Of course, digitalisation of the wealth management sector is not just about robo-advice. There are many elements that can be digitalised and many digital tools that can be given to clients.
One element that Andrew Butler-Cassar, head of private office at Investec, believes will be ubiquitous is an aggregation tool. “Wealthy clients usually have accounts and investments with a number of different institutions,” he said. “An aggregation tool that allows them to see all their affairs, and not just those of the firm that provides the tool, will become something most offer, I believe.”
Client demand may be ahead of what the sector can currently offer. Roopalee Dave, senior manager in EY’s wealth and asset management department, said that research by EY suggested that there is an awareness and desire for digital wealth management services amongst “all wealth segments and all ages.”
Although clients of all ages are becoming more comfortable with digital services, there was an agreement that one of the major trend driving the digitalisation of wealth management was the need to cater for future generations of clients.
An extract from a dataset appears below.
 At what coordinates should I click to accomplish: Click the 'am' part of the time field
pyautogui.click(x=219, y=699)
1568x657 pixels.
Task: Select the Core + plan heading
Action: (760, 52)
To ensure that firms are able to meet these digital needs of clients, it is important that individuals working at them embrace the change.
“You can change the systems but what about the people?” asked Verona Smith, head of platform of Seven Investment Management. “The change has to come from the top down. The operational efficiencies and the ability to decrease risk need to be demonstrated to ensure all client facing staff become digital converts.”
Homy Dayani-Fard, director, strategy and customer at EY, also looked outside the wealth management sector to see the wider trends of digitalisation. He highlighted that digital creates the opportunity to “bring together different aspects of life” into one place.
In addition, the way in which wealth is created has evolved, Mr Butler-Cassar added. It is now possible to build a successful digital business without the need for the same level of initial spend and overhead that was required for non-digital businesses.
Despite this, additional funding is still usually required to invest in a successful business for growth. This can often involve lending decisions that are not purely based on the hard and fast rules which a digital service would use. Mr Butler-Cassar suggested that human interaction will still be needed for these, even if the individual then uses a digital wealth management service as their wealth begins to build.
Whatever shape it takes, it is clear that those taking part in the discussion can see the benefits of blending digital and face-to-face engagement with clients, if the right level and approach can be found.
“It’s a spectrum,” Ms Dave. “It is about finding the right mix of digital and human interaction that works for your clients and your business.”